Expulsión de Cubarsí EFE
El 0-2 ante el Atlético deja al Barça en una situación crítica y, sobre todo, vuelve a evidenciar viejos fantasmas del pasado que parecían superados. En una otra gran cita europea, el equipo volvió a quedarse con diez, algo que condicionó el partido y que reflejó una preocupante falta de madurez competitiva.
A este escenario se le sumó la ausencia de nombres propios como Raphinha y De Jong, futbolistas capaces de dar pausa, desequilibrio y personalidad cuando el partido se enreda. Sin ellos, el Barça es más previsible, con menos claridad entre líneas y con dificultades para sostener el ritmo cuando el Atlético empezó a sentirse cómodo.
Tampoco acabé de entender demasiado la alineación inicial ni el impacto de los cambios de Flick, que no lograron darle la vuelta a la dinámica ni transmitir la sensación de reacción necesaria. El equipo, además, sigue acusando su falta de experiencia mientras que el Atlético, sin hacer nada extraordinario, demostró tener mucho oficio, saber leer los tiempos del partido y, sobre todo, contundencia arriba. Cada error azulgrana se convirtió en una oportunidad rojiblanca. Todo lo que le faltó al Barça lo tuvieron los colchoneros.
Además también hubo una actuación arbitral de Kovács que dejó mucho que desear. No estuvo a la altura del encuentro, como tampoco lo estuvo en 2024 ante el PSG, cuando expulsó a Araujo y se tragó un penalti claro sobre Gündogan que pudo cambiar aquella eliminatoria. El pasado miércoles el balance volvió a ser muy negativo: las manos de Pubill quedaron sin sanción, hubo barra libre para Koke en el centro del campo y se acumuló un serial de decisiones sin sentido que terminaron por desquiciar a los jugadores azulgranas. No se trata de justificar la derrota únicamente por el arbitraje, pero en un escenario tan exigente sí se espera un criterio firme y coherente. La UEFA también debería replantearse las designaciones arbitrales para este tipo de partidos, donde cada detalle pesa demasiado.
Con el 0-2, la remontada parece prácticamente imposible. Quizás lo más sensato es pasar página, centrarse en el derbi contra el Espanyol y acabar de sentenciar la Liga. Es duro admitirlo, pero este tropiezo, como el de la ida en la Copa del Rey, tiene toda la pinta de ser definitivo.
El Barça deberá sacar conclusiones pero en Europa, cada error se paga caro… y esta vez volvió a costar una eliminatoria. Ojalá me equivoque.

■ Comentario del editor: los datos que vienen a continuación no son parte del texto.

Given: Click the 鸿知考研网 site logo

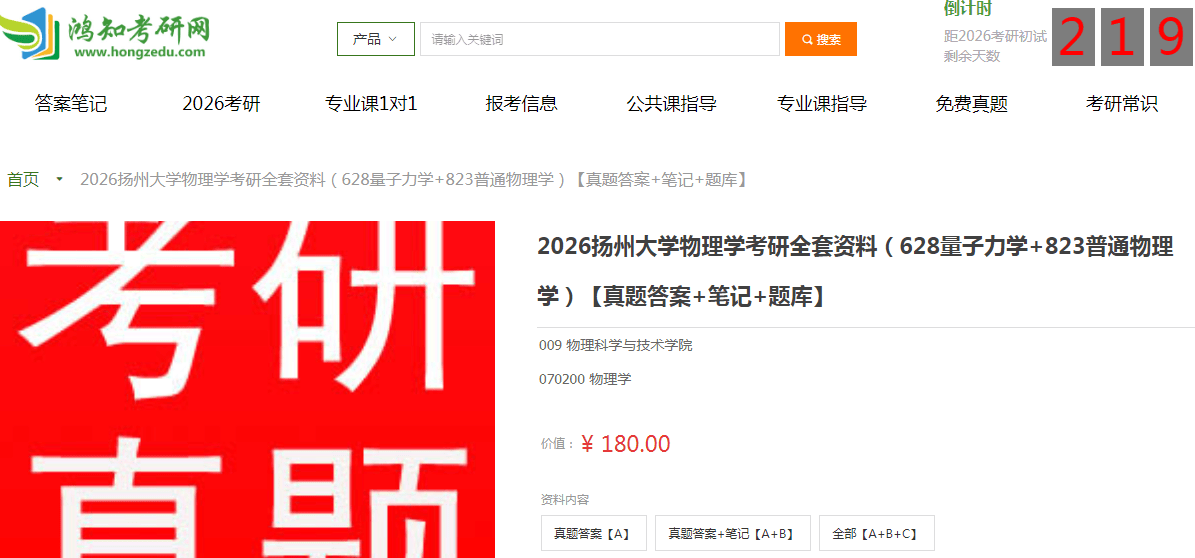Looking at the screenshot, I should 105,34.
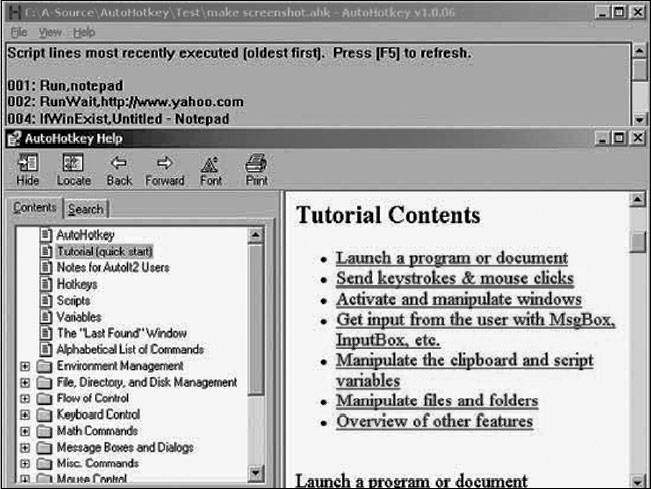Viewport: 651px width, 489px height.
Task: Select the Hotkeys help page icon
Action: click(x=45, y=284)
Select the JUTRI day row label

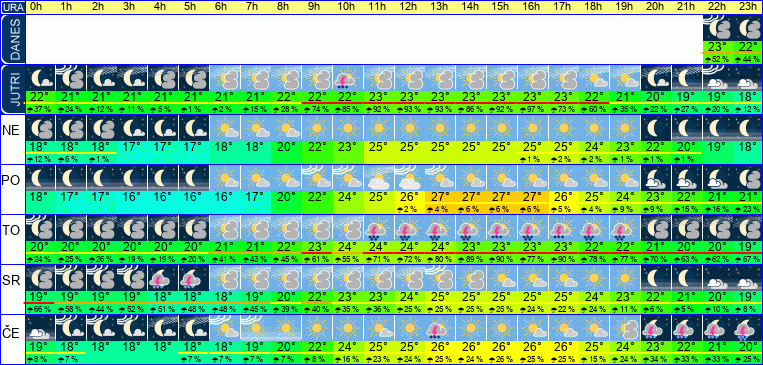(12, 90)
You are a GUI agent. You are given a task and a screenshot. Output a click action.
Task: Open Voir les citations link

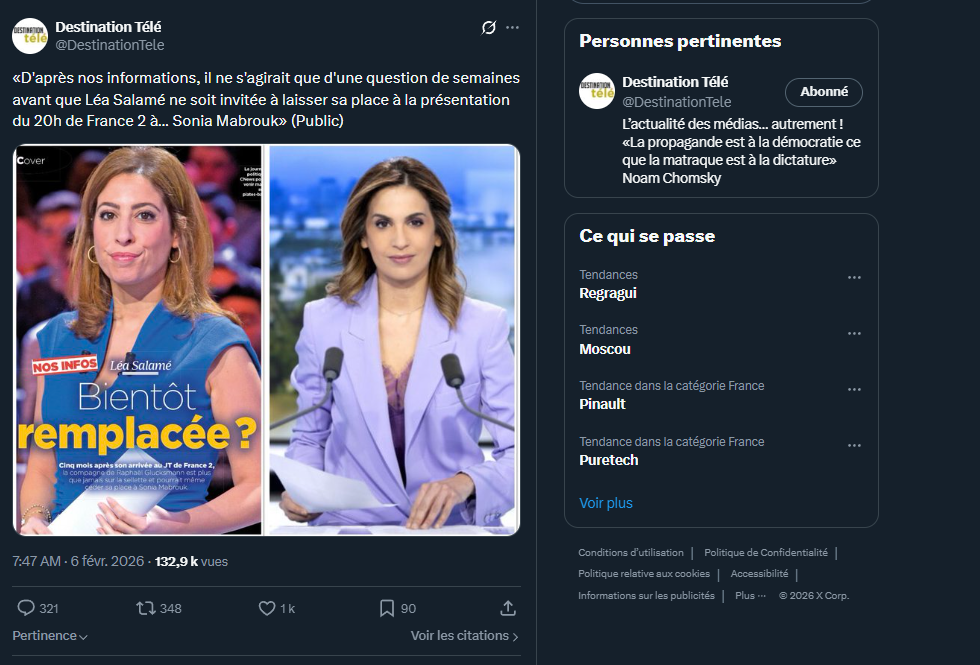[x=464, y=636]
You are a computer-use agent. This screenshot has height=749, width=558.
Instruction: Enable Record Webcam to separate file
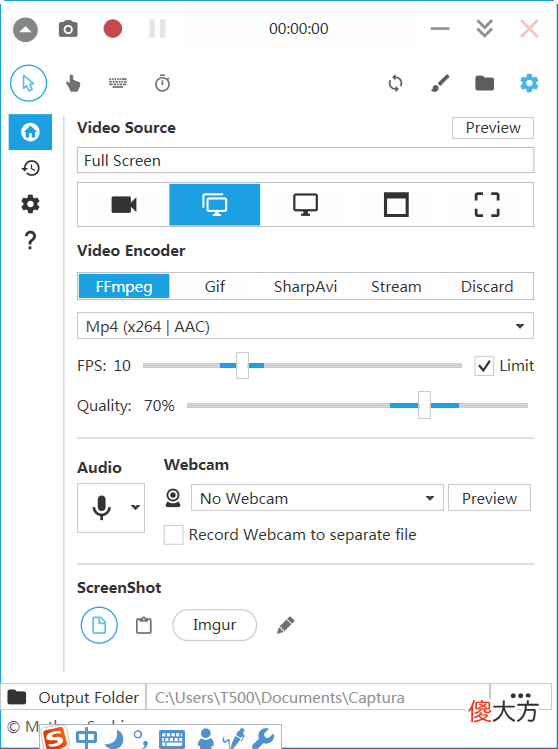[173, 535]
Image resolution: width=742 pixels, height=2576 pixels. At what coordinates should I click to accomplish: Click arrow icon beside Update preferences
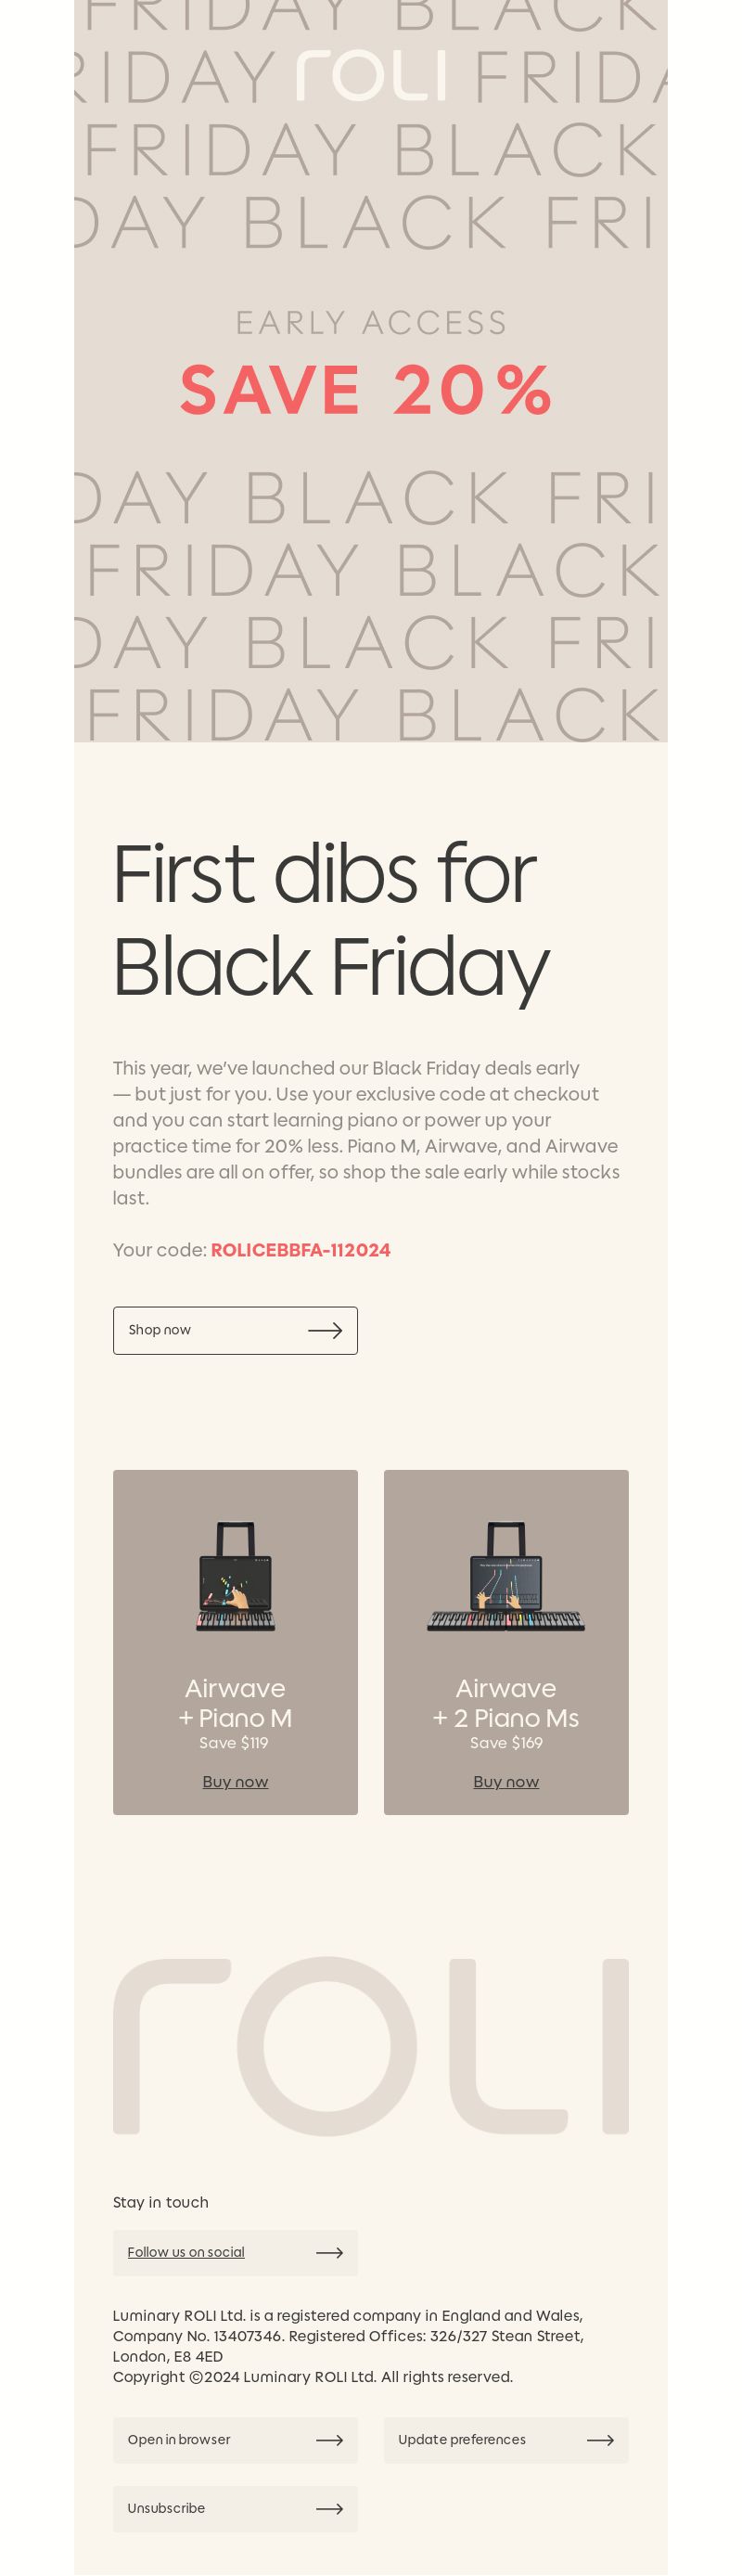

Vuelve el 'espíritu Juanito'
Como cambia todo según se mire y según se explique. El relato en torno al Real Madrid tras su 1-2 ante el Bayern de Múnich es radicalmente distinto al del Barça. El conjunto blanco recibió un severo correctivo futbolístico del equipo alemán, fue claramente sometido durante muchos tramos del partido y, mi sensación, es que sobrevivieron y poco más.
Sin embargo, el discurso que ya se entona desde la capital apunta directamente a la remontada, como si el golpe hubiese sido menor o incluso formara parte del guion. Resulta llamativo porque entre el Barça y el Madrid apenas hay un gol de diferencia en sus respectivas eliminatorias, pero la narrativa es opuesta: pesimismo casi definitivo en Barcelona y optimismo desbordado en Madrid, donde parece que la remontada ya esté prácticamente consumada. Surrealista.
Tampoco conviene pasar por alto la actuación arbitral de Michael Oliver, que en los instantes finales se tragó un claro penalti de Carreras sobre Michael Olise, muy similar al que señaló en 2018 contra la Juventus en el Bernabéu. Aquella decisión fue decisiva y esta vez el criterio cambió. Un detalle que pudo alterar el resultado y que no es para nada menor.